Si l'intérim n'est pas érigé en priorité nationale malgré la multiplication des plans de prévention, la sous-traitance sur site est un vrai sujet comme l'ont montré récemment des reportages sur France 3 et France 5, car certaines entreprises sous-traitent des risques importants. Nos services n'ont pas de données sur ce phénomène : nous ne connaissons que la relation entre un employeur et un salarié, sans indication sur le lieu de travail en cas d'accident du travail. C'est pourquoi nous avons acté avec les organisations patronales, dans le cadre de la réforme de la tarification, que les employeurs indiquent systématiquement le lieu du sinistre et le code SIREN de l'entreprise concernée. Le comité d'hygiène, de sécurité et des conditions de travail (CHSCT) a un rôle à jouer sur ce sujet, d'autant que le médecin du travail en est membre.
Les élus ne relevant pas du régime général, leurs cotisations au titre du risque accidents du travail ne sont pas perçues par ma branche, mais plus vraisemblablement par la Caisse nationale de retraites des agents des collectivités locales (CNRACL).
Nous n'observons pas l'apparition de nouvelles pathologies en matière de maladies professionnelles au niveau de notre branche mais nous travaillons étroitement avec les organismes chargés de la veille épidémiologique pour détecter les risques émergents.
Lorsqu'un salarié se suicide sur son lieu de travail, la qualification en accident du travail est systématique.
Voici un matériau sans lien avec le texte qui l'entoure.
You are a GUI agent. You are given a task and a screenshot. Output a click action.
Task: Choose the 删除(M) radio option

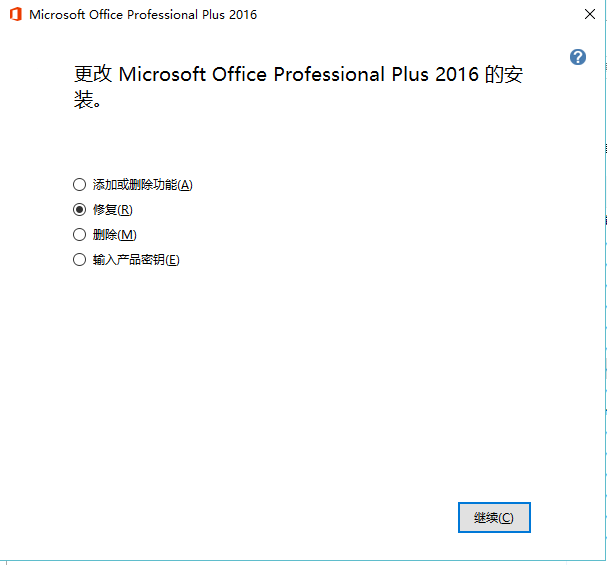tap(79, 235)
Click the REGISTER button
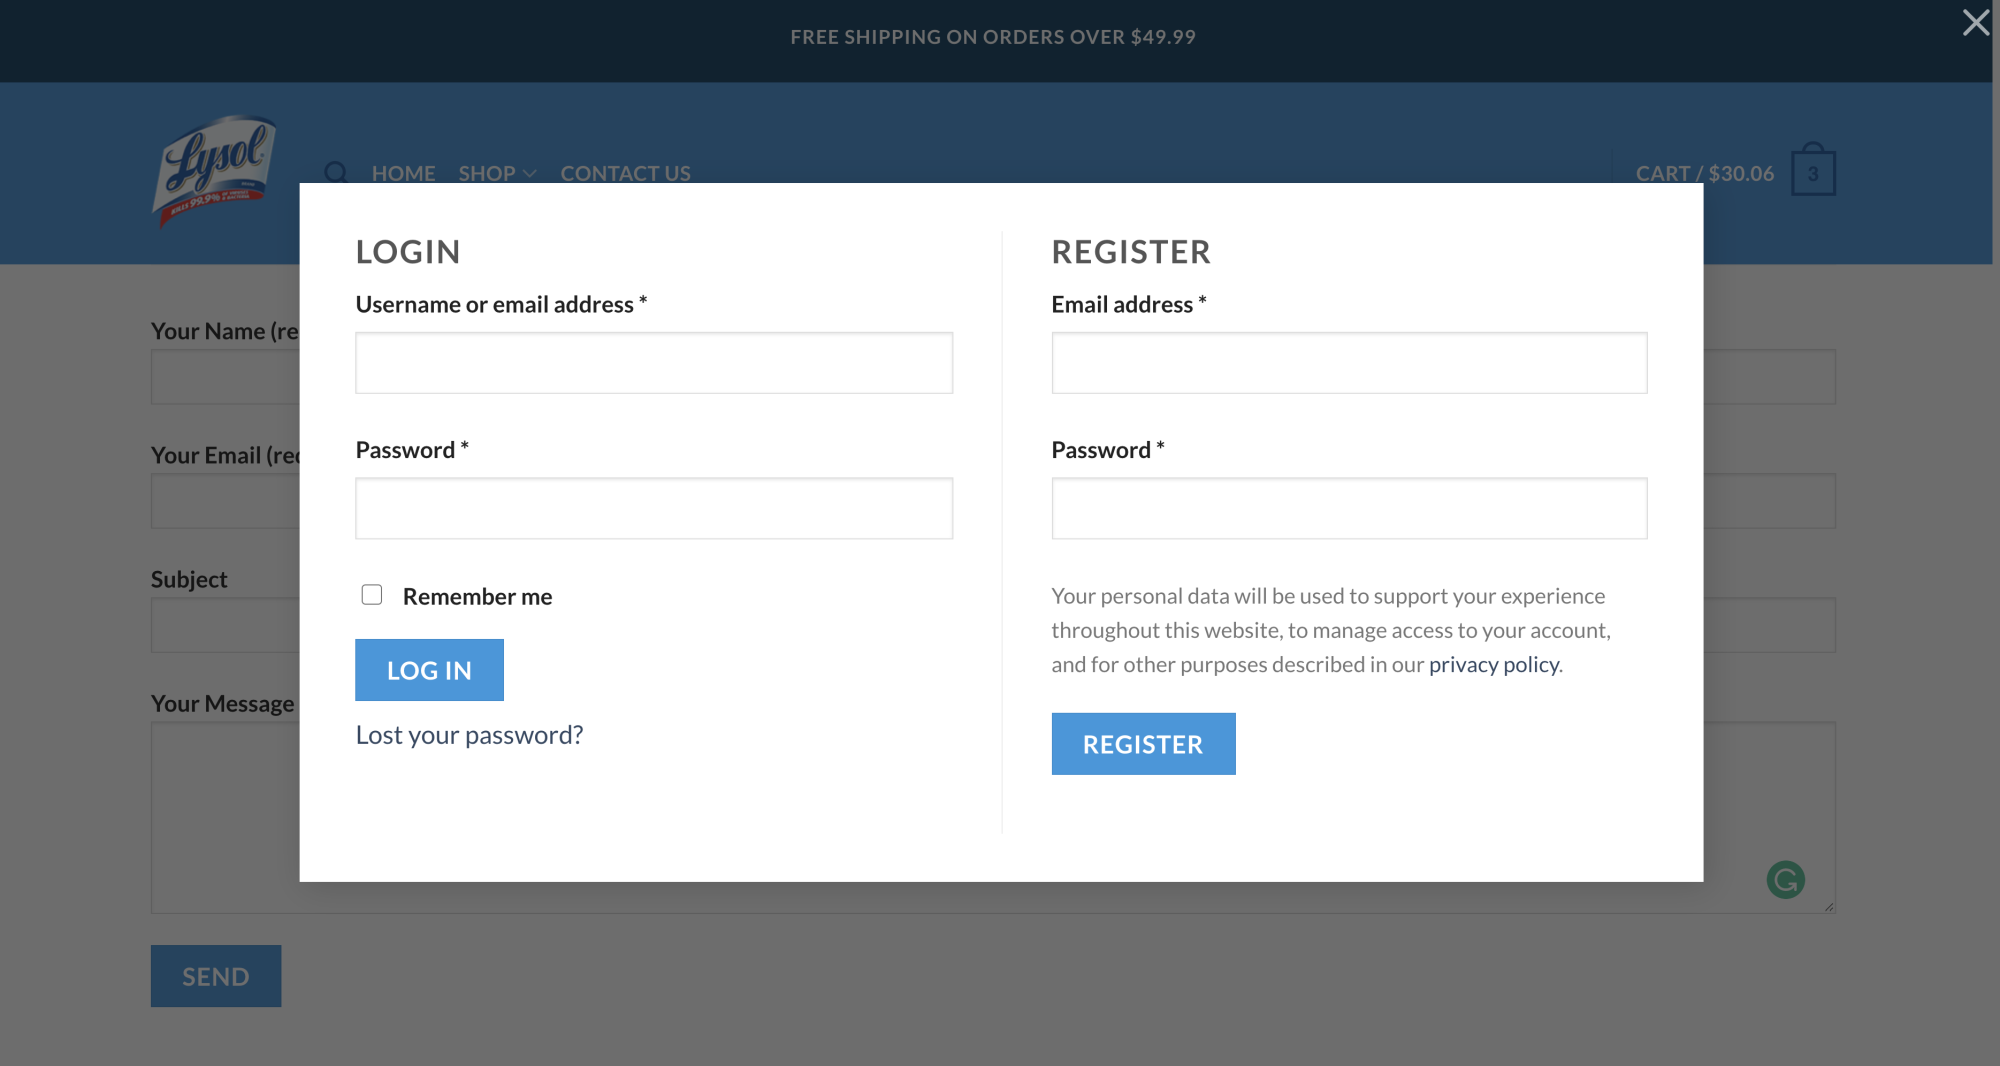The image size is (2000, 1066). click(1143, 744)
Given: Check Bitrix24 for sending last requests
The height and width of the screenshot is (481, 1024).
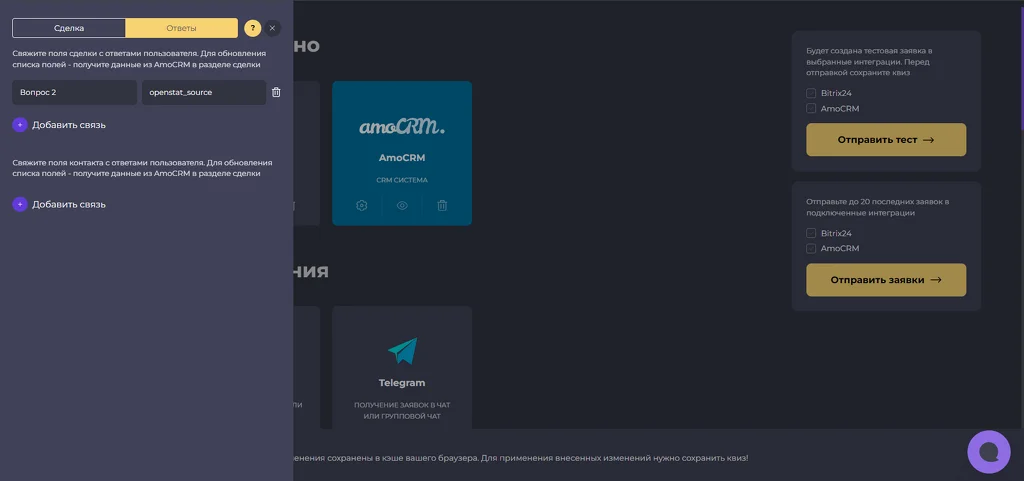Looking at the screenshot, I should [811, 233].
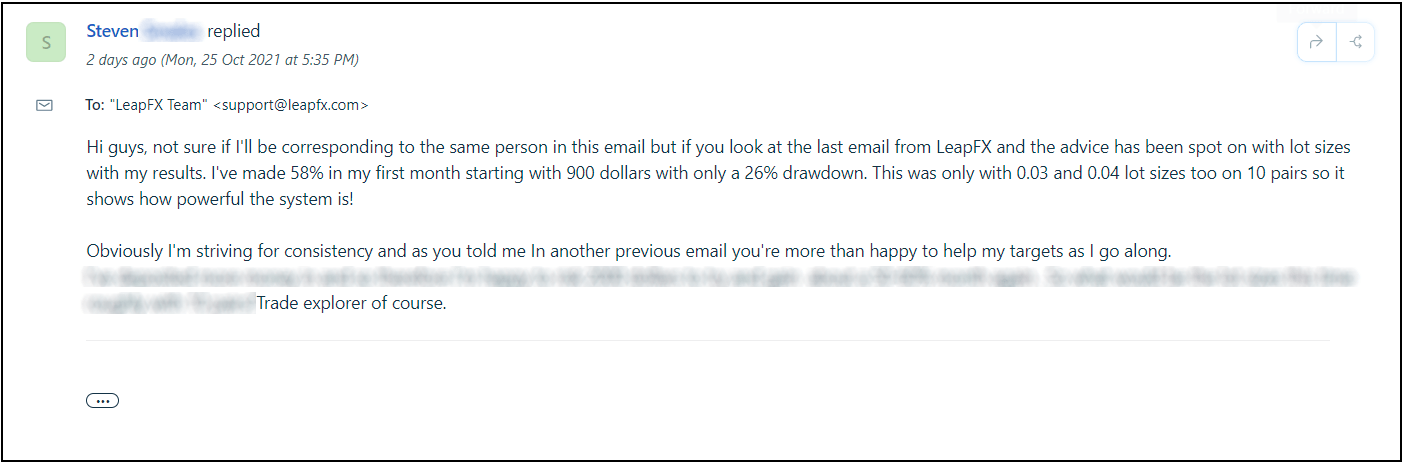1404x464 pixels.
Task: Click the blurred sender surname
Action: (173, 31)
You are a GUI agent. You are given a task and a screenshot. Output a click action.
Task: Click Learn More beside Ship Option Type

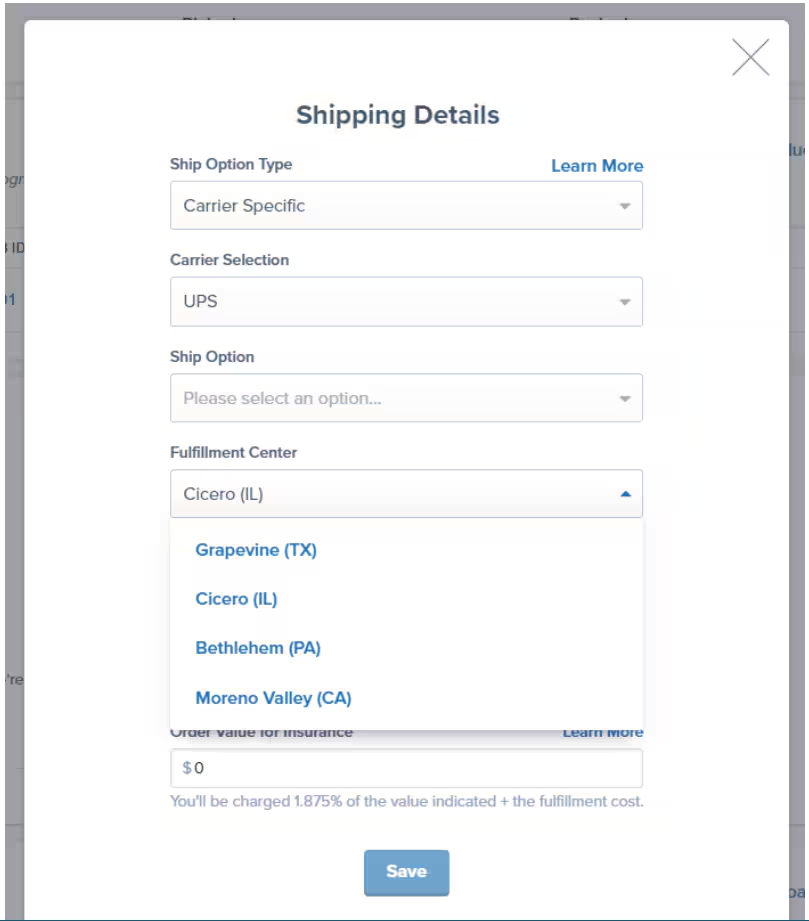(x=597, y=166)
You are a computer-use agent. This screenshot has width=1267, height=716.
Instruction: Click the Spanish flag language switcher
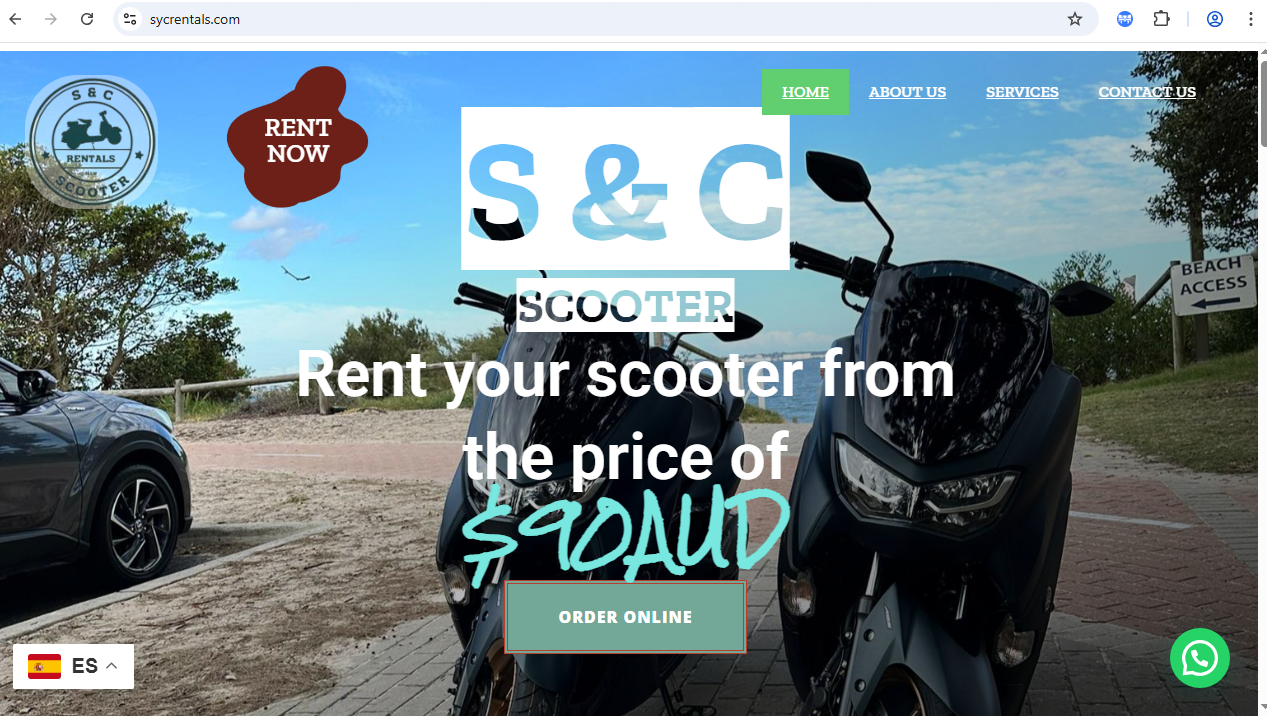click(x=44, y=666)

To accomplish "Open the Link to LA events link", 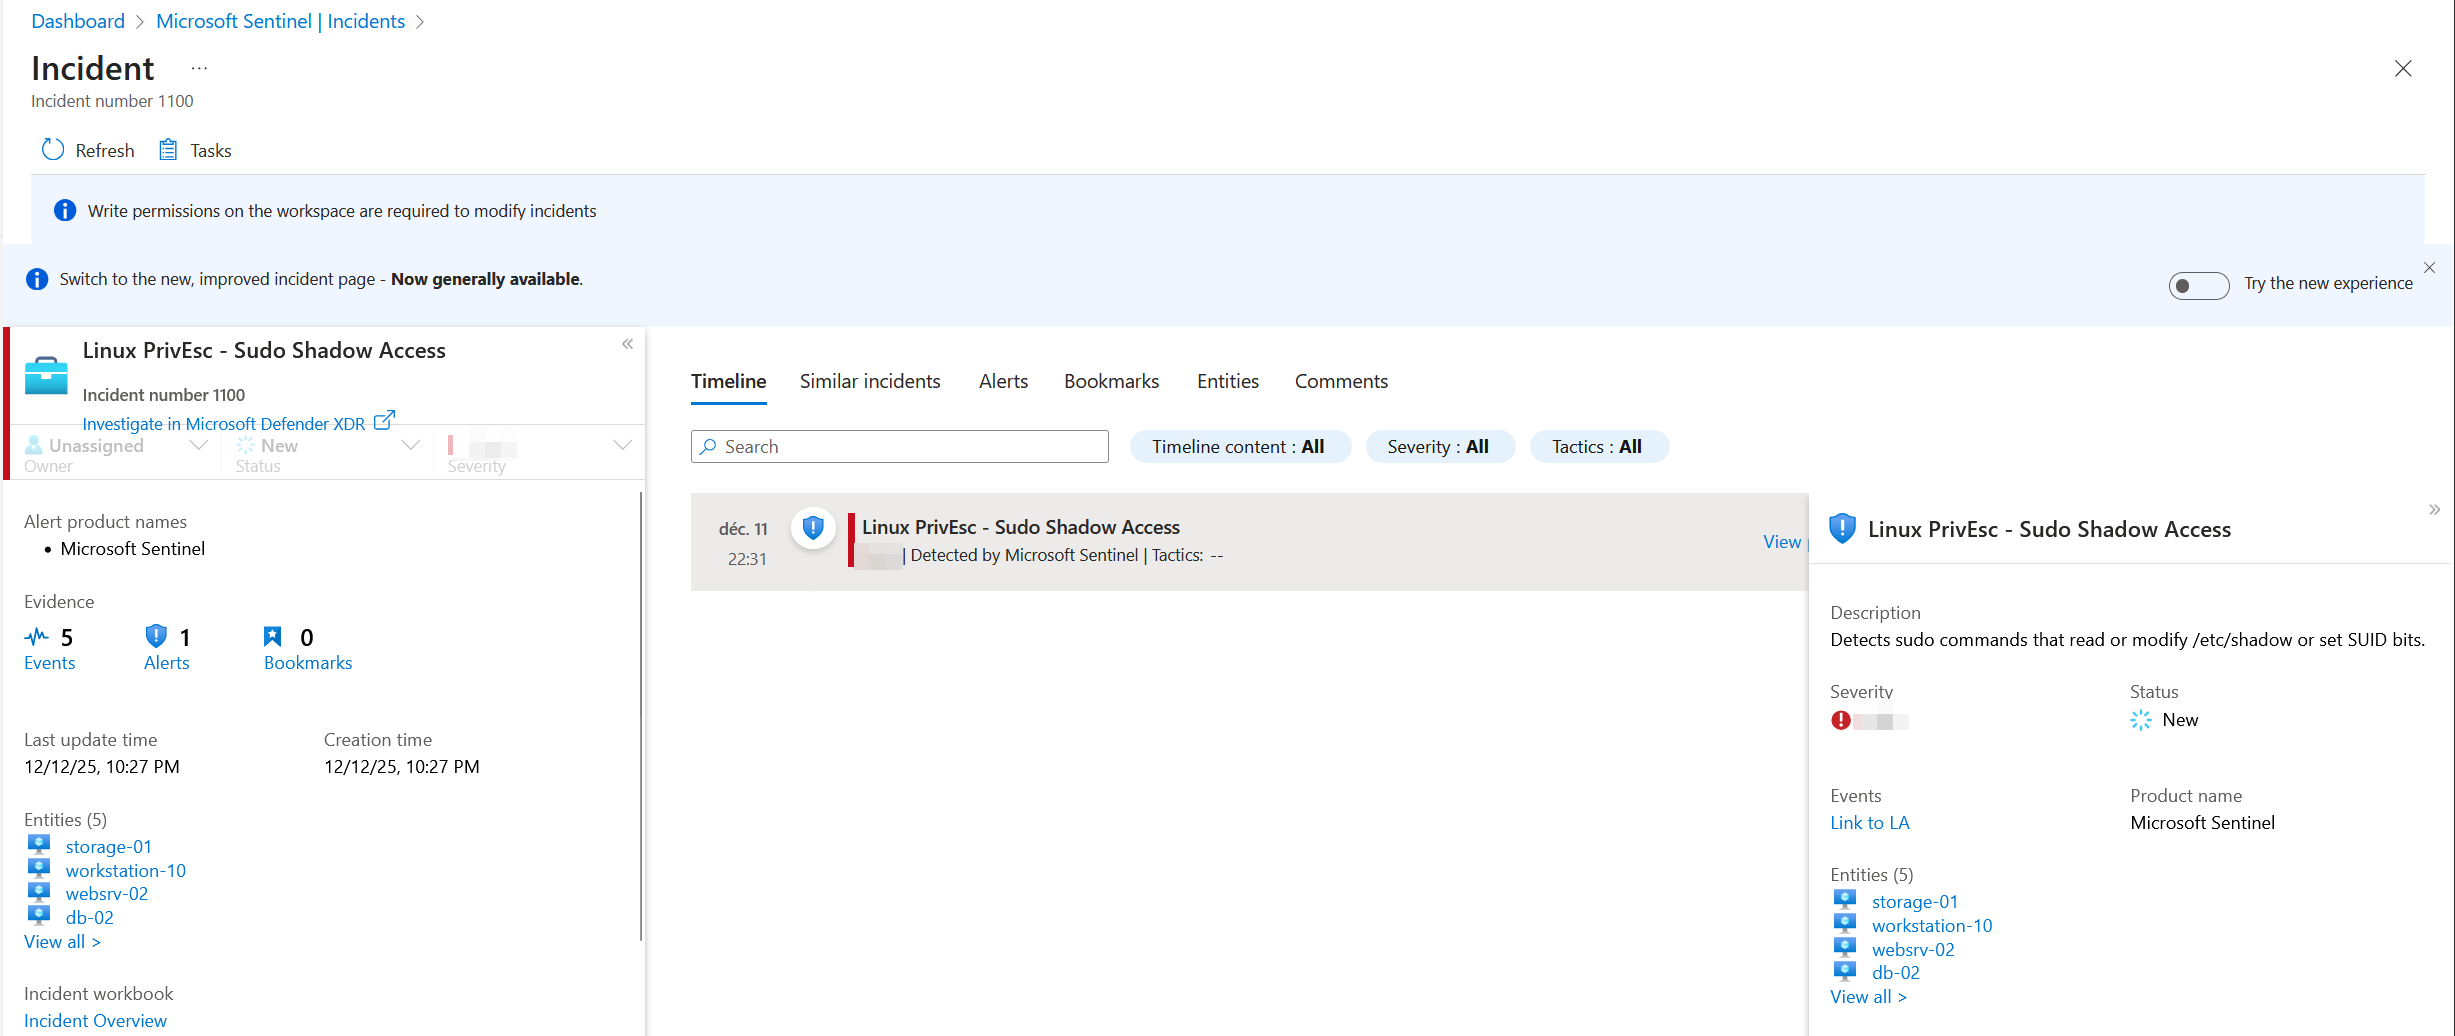I will point(1869,823).
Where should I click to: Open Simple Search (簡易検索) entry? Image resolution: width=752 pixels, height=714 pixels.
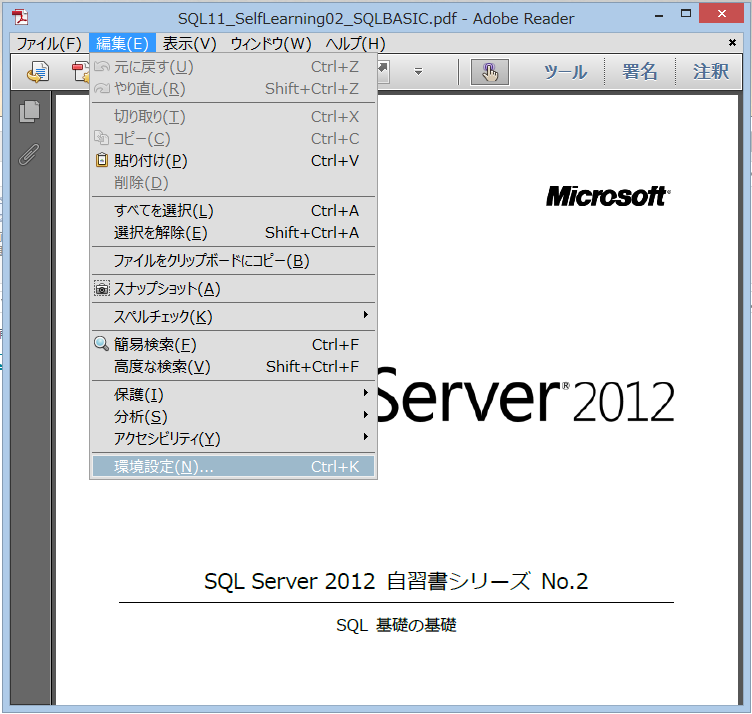pyautogui.click(x=155, y=345)
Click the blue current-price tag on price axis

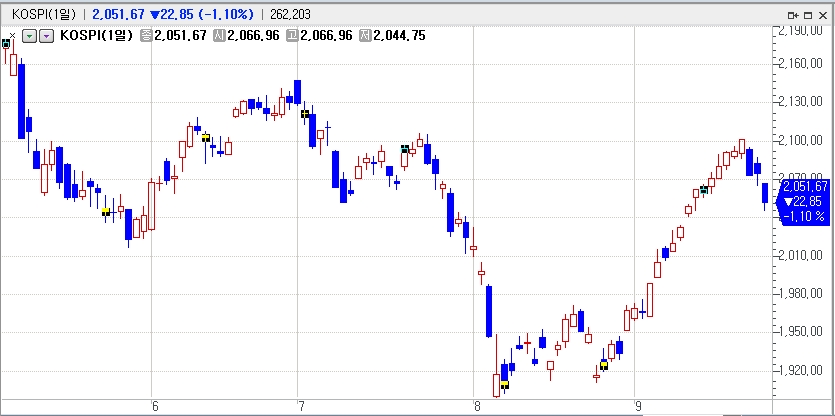804,201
Dans les autres cas de figure, qui sont plus fréquents, une enquête est menée pour déterminer s'il s'agit ou non d'un accident du travail. Très souvent, les causes d'un suicide sont multiples et difficiles à identifier et à pondérer. En matière d'accidents du travail et de maladies professionnelles, la reconnaissance est binaire, c'est la règle du tout ou rien qui prévaut. Or, une étude récente a montré que moins de la moitié des TMS serait vraiment liée aux conditions du travail, d'autres facteurs entrant en ligne de compte.
La question de l'évaluation de la sous-déclaration est sensible et implique de trouver un compromis social acceptable pour tous. Certes, il est intellectuellement satisfaisant de faire des reconnaissances partielles, comme le souhaitent certains partenaires sociaux. Mais en tant que médecin, j'ai pu constater qu'il était souvent difficile voire impossible, lorsque l'on a un assuré en face de soi, de rentrer dans un débat technique pour pondérer les différents facteurs à l'origine d'une maladie professionnelle.
La formation des médecins est absolument fondamentale et nous avons engagé une campagne à travers des lettres d'information numériques car ils demandent de l'information sur ce sujet.